Consigne — Recopiez en le mettant à jour le passage du texte choisi qui va de « Pour être considérées » jusqu'à « à 700 kgCO2/kW. » : remplacez « centrales à gaz » par « centrales au gaz ».

Texte choisi —
Le gaz naturel comme élément de transition
D’après le document, l’objectif est de réussir à faire qualifier le gaz naturel parmi les « activités de transition », c’est-à-dire celle menant une économie zéro émission nette en 2050 mais qui ne suivent pas encore la trajectoire de la neutralité carbone. La proposition est assortie d’une clause de caducité jusqu’au 31 décembre 2030 pour la mise en service de nouvelles centrales.
Pour être considérées comme éléments de transition parmi la taxonomie verte européenne, les centrales à gaz et les centrales de cogénération devraient émettre, sur l’ensemble du cycle de vie, des émissions inférieures à 100 grammes d’équivalent CO2 par kilowattheure. Ce critère avait déjà été avancé l’an dernier, mais il avait été jugé trop strict par un groupe de dix pays européens favorables au gaz, qui avaient menacé d’opposer leur veto à la proposition.
Dès lors, si elles ne parviennent pas à remplir ce premier objectif, d’autres critères permettraient à ces centrales d’entrer dans la catégorie « activité de transition ».
Pour les centrales à gaz:
- Emissions directes inférieures à 340gCO2/kWh, et
- Emissions annuelles inférieures à 700 kgCO2/kW.
Pour les centrales de cogénération:
- Emissions sur le cycle de vie inférieures à [250-270] gCO2e par kWh, et
- Economies d’énergie primaire de 10% par rapport à la production séparée de chaleur et d’électricité.
Le nucléaire comme énergie verte
Le document propose également de faire passer l’énergie nucléaire parmi les énergies vertes de la taxonomie européenne. Pour ce faire, il s’appuie sur les recommandations du Centre commun de recherche (CCR) de l’UE. Dans un rapport publié en juillet, il a conclu que l’énergie nucléaire était sûre et qu’elle pouvait donc bénéficier d’un label vert de la part de l’UE.
La note ne détaille pas les critères de durabilité à atteindre par les centrales nucléaires, mais propose de répartir ses activités de production en cinq catégories:
- Exploitation des centrales nucléaires (production d’électricité au moyen de réacteurs nucléaires): construction, mise en service exploitation et démantèlement des centrales nucléaires
- Stockage provisoire ou élimination définitive de déchets radioactifs ou de combustible nucléaire usé
- Extraction et traitement de l’uranium
- Traitement du combustible nucléaire usé (activité habilitante)
- Cogénération nucléaire à haut rendement
« Une honte scientifique »

Entrées extraites —
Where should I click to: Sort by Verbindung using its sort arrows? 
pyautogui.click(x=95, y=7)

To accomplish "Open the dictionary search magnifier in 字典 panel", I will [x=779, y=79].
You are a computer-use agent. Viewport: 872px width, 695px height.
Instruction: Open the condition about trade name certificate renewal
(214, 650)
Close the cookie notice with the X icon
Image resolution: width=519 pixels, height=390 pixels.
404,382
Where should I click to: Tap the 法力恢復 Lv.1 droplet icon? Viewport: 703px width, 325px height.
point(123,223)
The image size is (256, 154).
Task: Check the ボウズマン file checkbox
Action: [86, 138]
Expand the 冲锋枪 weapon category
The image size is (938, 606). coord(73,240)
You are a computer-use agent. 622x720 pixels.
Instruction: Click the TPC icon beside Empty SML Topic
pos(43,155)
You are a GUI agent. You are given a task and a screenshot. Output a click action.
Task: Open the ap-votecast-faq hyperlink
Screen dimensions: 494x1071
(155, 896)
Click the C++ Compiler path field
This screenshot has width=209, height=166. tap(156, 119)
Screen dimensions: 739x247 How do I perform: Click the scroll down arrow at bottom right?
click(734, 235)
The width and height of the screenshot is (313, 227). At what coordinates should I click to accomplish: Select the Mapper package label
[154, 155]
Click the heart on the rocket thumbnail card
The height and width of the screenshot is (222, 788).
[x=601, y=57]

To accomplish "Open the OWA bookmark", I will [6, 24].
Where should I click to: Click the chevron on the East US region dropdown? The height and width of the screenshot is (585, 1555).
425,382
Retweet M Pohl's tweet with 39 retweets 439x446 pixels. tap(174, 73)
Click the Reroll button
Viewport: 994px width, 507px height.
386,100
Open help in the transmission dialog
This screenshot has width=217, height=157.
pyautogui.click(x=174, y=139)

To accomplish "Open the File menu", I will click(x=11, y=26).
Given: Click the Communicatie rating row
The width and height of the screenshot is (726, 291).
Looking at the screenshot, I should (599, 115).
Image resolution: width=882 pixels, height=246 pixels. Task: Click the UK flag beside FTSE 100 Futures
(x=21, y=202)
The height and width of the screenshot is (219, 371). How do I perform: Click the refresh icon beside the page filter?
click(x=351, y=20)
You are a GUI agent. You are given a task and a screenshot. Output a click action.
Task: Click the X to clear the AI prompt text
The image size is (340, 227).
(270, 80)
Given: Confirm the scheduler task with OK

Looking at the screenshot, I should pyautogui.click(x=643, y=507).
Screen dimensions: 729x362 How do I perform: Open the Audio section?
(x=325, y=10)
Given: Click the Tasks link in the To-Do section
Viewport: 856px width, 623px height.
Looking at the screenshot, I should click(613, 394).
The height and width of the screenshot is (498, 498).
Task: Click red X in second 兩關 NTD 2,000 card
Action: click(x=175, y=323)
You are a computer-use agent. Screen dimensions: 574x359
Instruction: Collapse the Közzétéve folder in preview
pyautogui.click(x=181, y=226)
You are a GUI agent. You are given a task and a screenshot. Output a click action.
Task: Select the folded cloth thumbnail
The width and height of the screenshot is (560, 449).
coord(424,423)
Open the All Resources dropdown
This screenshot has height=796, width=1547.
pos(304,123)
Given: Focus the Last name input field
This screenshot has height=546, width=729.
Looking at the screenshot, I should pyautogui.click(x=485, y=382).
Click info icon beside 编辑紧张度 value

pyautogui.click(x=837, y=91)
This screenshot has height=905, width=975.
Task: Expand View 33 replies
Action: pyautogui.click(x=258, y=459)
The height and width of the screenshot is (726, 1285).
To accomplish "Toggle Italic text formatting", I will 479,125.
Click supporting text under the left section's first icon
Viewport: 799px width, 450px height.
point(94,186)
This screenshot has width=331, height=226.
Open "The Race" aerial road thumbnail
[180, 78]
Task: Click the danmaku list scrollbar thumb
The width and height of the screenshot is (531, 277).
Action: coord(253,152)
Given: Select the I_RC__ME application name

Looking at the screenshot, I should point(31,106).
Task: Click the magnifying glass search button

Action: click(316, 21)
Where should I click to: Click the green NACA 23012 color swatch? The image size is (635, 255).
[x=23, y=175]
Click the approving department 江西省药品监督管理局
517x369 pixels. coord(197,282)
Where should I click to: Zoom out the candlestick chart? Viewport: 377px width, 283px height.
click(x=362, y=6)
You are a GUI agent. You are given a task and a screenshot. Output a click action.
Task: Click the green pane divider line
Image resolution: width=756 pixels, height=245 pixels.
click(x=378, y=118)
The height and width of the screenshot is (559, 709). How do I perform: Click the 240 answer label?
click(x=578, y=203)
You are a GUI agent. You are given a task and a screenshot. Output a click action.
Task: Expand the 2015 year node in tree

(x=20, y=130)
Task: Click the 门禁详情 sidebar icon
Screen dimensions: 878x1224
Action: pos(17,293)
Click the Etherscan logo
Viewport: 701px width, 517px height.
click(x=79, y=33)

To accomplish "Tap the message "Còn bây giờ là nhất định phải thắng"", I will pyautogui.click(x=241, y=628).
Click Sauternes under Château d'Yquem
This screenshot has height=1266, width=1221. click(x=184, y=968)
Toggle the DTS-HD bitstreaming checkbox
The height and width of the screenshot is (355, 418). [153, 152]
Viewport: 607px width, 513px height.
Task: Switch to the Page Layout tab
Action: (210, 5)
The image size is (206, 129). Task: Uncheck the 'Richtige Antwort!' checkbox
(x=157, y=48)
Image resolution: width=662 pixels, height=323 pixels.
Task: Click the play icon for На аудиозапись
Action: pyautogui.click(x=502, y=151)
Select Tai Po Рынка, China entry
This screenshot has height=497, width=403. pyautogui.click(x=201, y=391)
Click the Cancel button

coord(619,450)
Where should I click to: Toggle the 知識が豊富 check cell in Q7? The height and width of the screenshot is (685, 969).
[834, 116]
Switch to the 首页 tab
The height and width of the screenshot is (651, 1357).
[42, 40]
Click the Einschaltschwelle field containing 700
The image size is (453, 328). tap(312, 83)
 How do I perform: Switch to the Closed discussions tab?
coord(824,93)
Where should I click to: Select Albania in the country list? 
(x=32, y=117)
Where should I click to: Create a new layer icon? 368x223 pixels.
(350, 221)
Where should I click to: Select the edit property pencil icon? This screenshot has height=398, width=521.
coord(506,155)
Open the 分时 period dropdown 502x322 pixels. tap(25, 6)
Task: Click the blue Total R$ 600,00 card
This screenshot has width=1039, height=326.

Réponse —
Pour être considérées comme éléments de transition parmi la taxonomie verte européenne, les centrales au gaz et les centrales de cogénération devraient émettre, sur l’ensemble du cycle de vie, des émissions inférieures à 100 grammes d’équivalent CO2 par kilowattheure. Ce critère avait déjà été avancé l’an dernier, mais il avait été jugé trop strict par un groupe de dix pays européens favorables au gaz, qui avaient menacé d’opposer leur veto à la proposition.
Dès lors, si elles ne parviennent pas à remplir ce premier objectif, d’autres critères permettraient à ces centrales d’entrer dans la catégorie « activité de transition ».
Pour les centrales au gaz:
- Emissions directes inférieures à 340gCO2/kWh, et
- Emissions annuelles inférieures à 700 kgCO2/kW.